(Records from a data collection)
◇ ◇ ◇ ◇ ◇ ◇ ◇
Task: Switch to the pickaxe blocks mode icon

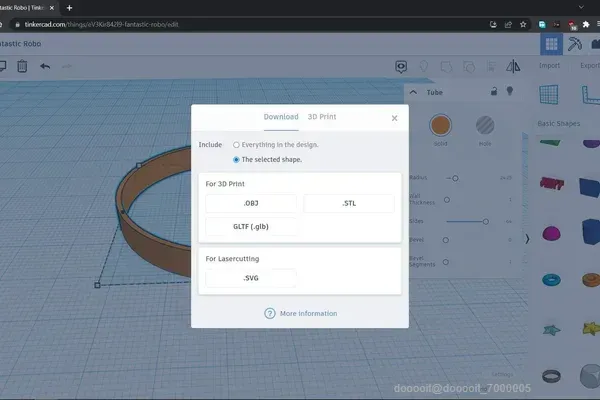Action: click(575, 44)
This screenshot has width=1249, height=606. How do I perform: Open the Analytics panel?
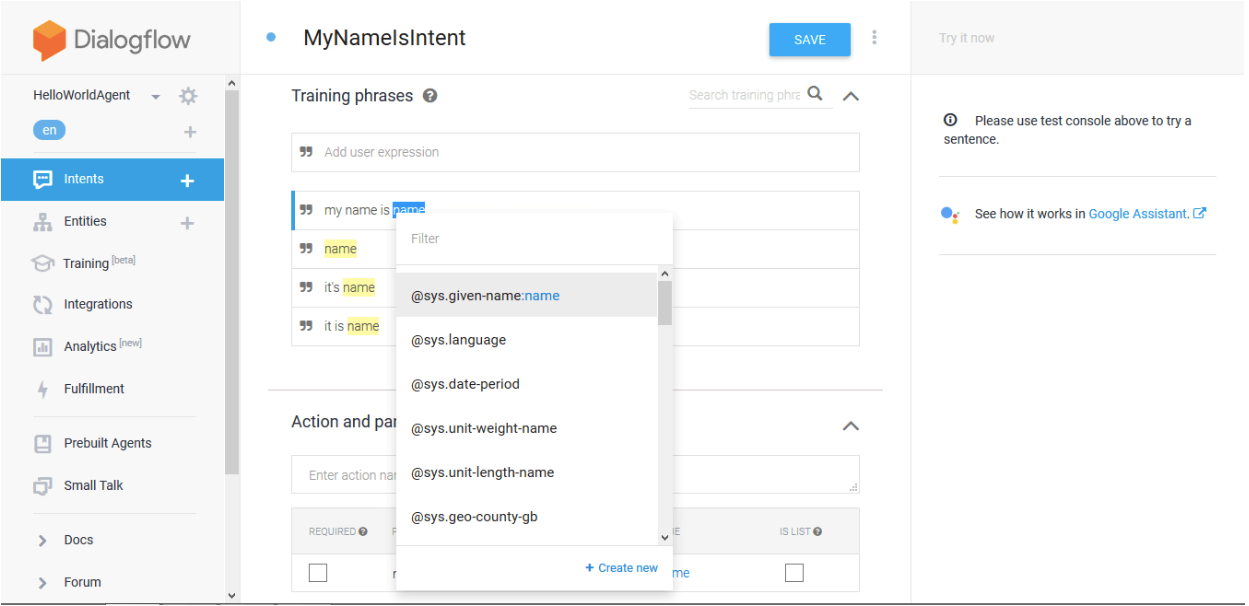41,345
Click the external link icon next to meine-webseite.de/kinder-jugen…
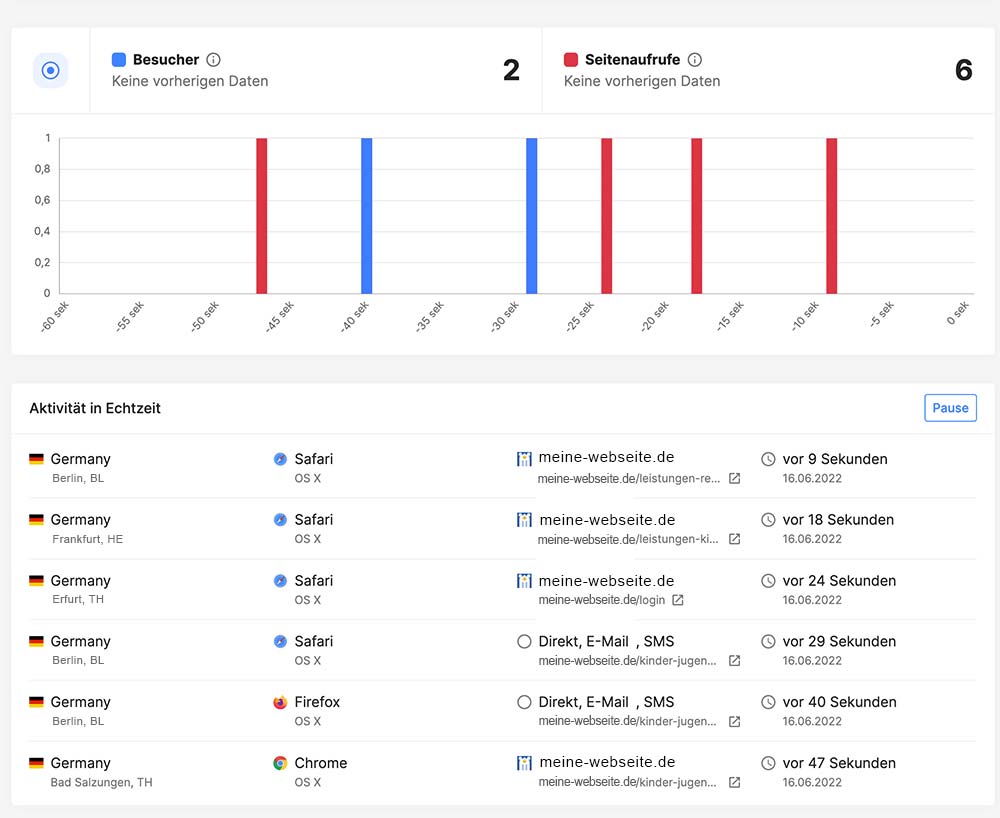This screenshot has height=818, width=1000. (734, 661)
◇ ◇ ◇ ◇ ◇ ◇ ◇
What to work on
I would like the data copied exactly as it stands, with no pictures included.

Result of this task
Task: Switch to the pickaxe blocks mode icon

Action: click(575, 44)
This screenshot has width=1249, height=606. How do I perform: Open the Analytics panel?
41,345
Click the external link icon next to meine-webseite.de/kinder-jugen…
This screenshot has height=818, width=1000. (734, 661)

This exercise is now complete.